Regularized Lednicky-Lyuboshitz formula for higher partial waves in femtoscopy

TL;DR

This paper addresses the inclusion of higher partial waves in femtoscopy by regularizing the generalized Lednicky–Lyuboshitz formula, which previously exhibited unphysical behavior near the origin. It introduces three regularized LL schemes (rLL(cut), rLL(delta), rLL(well)) and demonstrates that rLL(cut) offers stable, accurate results when compared to the Koonin–Pratt reference across Gaussian potentials and resonant scenarios. A key result is the linkage between the regularization cutoff and the traditional effective-range correction, $r_c \approx r_0/2$, providing a consistent way to extend ERC ideas to $l\ge1$. The work further reveals how partial-wave contributions depend on source size and interaction parameters, and presents heatmaps illustrating the interaction dependence, including resonance ridges, highlighting the practical utility of the regularized framework for constraining hadron–hadron interactions in high-energy collisions.

Abstract

Femtoscopy is one of the promising experimental approaches to put constraints on interactions between various species of hadrons from the momentum correlation functions measured in high-energy nuclear collision experiments. The Koonin-Pratt and Lednicky-Lyuboshitz formulae provide useful expressions of the correlation functions and have been widely used to analyze the experimental data based on the assumption that the effect of higher partial waves is negligible. Those formulae can be generalized for higher partial waves, but the generalized Lednicky-Lyuboshitz formula produces wrong results due to a singular behavior of the asymptotic wave function at the origin. In this study, we attempt to solve the problem by regularizing the generalized Lednicky-Lyuboshitz formula with a cutoff and validate it using the Koonin-Pratt formula as a reference. We also show the relationship between the cutoff in the regularized Lednicky-Lyuboshitz and the effective-range correction in the original Lednicky-Lyuboshitz formula. Using the obtained formula, we investigate the source-size dependence, the validity of the effective range expansion, and the cutoff dependence of the correlation function.

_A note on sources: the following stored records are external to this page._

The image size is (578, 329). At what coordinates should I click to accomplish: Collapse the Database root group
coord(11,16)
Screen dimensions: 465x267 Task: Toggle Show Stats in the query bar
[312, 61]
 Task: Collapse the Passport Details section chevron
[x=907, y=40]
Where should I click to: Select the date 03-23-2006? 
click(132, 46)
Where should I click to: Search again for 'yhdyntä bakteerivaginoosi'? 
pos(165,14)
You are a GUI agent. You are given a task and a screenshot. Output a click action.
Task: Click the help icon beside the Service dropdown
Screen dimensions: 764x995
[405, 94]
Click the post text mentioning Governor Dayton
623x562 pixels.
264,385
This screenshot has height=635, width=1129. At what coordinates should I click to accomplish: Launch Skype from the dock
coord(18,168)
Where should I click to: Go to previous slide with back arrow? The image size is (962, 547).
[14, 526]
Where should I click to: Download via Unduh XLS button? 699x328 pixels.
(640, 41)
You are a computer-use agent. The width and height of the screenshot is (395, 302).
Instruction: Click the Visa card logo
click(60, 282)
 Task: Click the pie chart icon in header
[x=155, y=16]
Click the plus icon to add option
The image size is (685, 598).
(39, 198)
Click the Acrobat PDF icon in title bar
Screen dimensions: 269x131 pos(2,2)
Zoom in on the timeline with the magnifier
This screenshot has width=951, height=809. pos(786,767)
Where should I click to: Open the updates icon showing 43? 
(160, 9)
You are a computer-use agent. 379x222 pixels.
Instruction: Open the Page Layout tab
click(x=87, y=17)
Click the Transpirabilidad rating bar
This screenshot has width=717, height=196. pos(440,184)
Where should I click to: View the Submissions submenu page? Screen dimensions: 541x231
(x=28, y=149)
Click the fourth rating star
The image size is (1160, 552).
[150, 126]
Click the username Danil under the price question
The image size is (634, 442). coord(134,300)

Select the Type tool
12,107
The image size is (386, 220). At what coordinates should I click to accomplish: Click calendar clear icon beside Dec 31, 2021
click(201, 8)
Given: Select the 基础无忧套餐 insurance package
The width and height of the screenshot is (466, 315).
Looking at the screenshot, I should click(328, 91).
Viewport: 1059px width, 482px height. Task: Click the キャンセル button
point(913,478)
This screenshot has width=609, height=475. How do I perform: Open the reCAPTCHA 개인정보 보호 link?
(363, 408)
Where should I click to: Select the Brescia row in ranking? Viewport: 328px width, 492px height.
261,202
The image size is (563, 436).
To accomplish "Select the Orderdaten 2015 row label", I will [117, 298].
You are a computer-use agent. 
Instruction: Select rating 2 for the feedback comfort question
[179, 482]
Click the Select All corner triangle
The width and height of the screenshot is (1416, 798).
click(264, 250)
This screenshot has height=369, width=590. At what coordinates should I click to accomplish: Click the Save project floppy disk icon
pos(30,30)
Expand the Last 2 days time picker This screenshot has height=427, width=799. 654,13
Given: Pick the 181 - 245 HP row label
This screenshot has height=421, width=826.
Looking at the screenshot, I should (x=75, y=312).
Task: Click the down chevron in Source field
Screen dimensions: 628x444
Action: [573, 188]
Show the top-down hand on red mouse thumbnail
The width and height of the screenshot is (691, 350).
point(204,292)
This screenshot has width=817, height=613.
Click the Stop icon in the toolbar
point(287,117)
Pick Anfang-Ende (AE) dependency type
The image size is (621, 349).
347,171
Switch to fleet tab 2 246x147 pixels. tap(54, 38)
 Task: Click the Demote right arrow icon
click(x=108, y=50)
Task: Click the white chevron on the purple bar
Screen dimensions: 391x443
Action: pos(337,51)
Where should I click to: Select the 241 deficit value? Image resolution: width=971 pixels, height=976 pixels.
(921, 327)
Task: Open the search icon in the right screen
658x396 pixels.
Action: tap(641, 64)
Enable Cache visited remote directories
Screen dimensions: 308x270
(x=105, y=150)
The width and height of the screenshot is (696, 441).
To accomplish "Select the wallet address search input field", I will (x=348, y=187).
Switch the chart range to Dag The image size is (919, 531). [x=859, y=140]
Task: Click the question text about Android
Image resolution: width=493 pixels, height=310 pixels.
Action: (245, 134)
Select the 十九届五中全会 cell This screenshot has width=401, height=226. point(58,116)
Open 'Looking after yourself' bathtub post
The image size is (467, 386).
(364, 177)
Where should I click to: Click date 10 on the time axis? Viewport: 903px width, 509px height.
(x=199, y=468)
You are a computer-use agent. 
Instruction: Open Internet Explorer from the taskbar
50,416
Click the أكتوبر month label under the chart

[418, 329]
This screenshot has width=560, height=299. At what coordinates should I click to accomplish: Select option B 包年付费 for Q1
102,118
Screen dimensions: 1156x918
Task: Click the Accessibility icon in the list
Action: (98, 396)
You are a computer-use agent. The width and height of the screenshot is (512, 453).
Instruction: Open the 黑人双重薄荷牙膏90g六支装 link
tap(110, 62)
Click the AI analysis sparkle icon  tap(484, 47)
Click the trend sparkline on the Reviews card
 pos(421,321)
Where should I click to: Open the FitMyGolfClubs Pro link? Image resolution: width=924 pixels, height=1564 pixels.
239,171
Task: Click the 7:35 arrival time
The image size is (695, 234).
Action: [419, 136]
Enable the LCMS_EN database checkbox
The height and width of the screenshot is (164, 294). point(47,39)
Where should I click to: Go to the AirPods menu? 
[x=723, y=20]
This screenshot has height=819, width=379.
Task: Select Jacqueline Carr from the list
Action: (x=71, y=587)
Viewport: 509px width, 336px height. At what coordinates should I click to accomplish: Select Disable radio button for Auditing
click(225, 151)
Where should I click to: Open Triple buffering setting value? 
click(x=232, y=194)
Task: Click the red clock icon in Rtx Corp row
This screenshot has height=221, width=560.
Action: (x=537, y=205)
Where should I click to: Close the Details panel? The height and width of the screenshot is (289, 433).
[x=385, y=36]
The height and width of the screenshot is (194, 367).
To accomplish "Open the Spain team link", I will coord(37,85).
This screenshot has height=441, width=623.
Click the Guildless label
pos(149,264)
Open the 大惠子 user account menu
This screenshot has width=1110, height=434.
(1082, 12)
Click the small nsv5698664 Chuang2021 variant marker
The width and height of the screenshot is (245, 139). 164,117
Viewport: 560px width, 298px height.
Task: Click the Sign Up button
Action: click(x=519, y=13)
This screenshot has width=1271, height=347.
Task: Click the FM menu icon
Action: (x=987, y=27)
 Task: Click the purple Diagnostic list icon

We also discuss the interaction dependence using the heatmap as a function of the scattering-length parameter $1/a_l$ and the momentum $q$.

Figures (12)

• Figure 1: $y = x\partial_x \ln j_l(x)$ for different angular-momentum quantum numbers $l$. The solid red, blue dashed, green dotted, and purple dash-dotted lines correspond to $l = 0$, $1$, $2$, and $3$, respectively.
• Figure 2: Magnitudes of partial-wave contributions to the correlation functions. Panels (a)--(c) correspond to different potentials, $V_\mathrm{2G}(r)$, $V_\mathrm{1GA}(r)$, and $V_\mathrm{1GR}(r)$, respectively. The line styles for different $l$'s are the same as Fig. \ref{['fig:xdlnj']}. The source size is fixed to $R = 2.0~\mathrm{fm}$, and the reduced mass is $\mu = 469~\mathrm{MeV}$.
• Figure 3: Corrections to correlation functions with different asymptotic forms (rLL) with different potentials. The reduced mass is $\mu = 469~\mathrm{MeV}$, the source size is $R = 2~\mathrm{fm}$, and the cutoff is $r_c=1.2~\mathrm{fm}$.
• Figure 4: Source-size $R$ dependence of partial-wave contributions to the correlation function. We also compare the results with and without the effective range expansion. The solid black line shows the exact integration by the KP formula, and the red dashed lines show the regularized LL formula with the exact $f_l(q)$. The blue dotted lines show the regularized LL formula with $f_l(q)$ approximated by the effective range expansion up to $\mathcal{O}(q^2)$: $f_l(q) = q^{2l}/(-1/a_l + r_lq^2/2 - iq^{2l+1})$. The potential is $V_\mathrm{2G}(r)$, the reduced mass is $\mu = 469~\mathrm{MeV}$, and the cutoff is $r_c=1.2~\mathrm{fm}$.
• Figure 5: Partial-wave amplitudes $f_l(q)$ as functions of the momentum $q$. The solid lines show the exact $f_l(q)$ for the potential, and the dashed lines show the effective range expansion up to $\mathcal{O}(q^2)$: $f_l(q) = q^{2l}/(-1/a_l + r_lq^2/2 - iq^{2l+1})$. The bold red lines correspond to the real parts of $f_l(q)$, and the thin blue lines to the imaginary parts. The potential is $V_\mathrm{2G}$, and the reduced mass is $\mu = 469~\mathrm{MeV}$.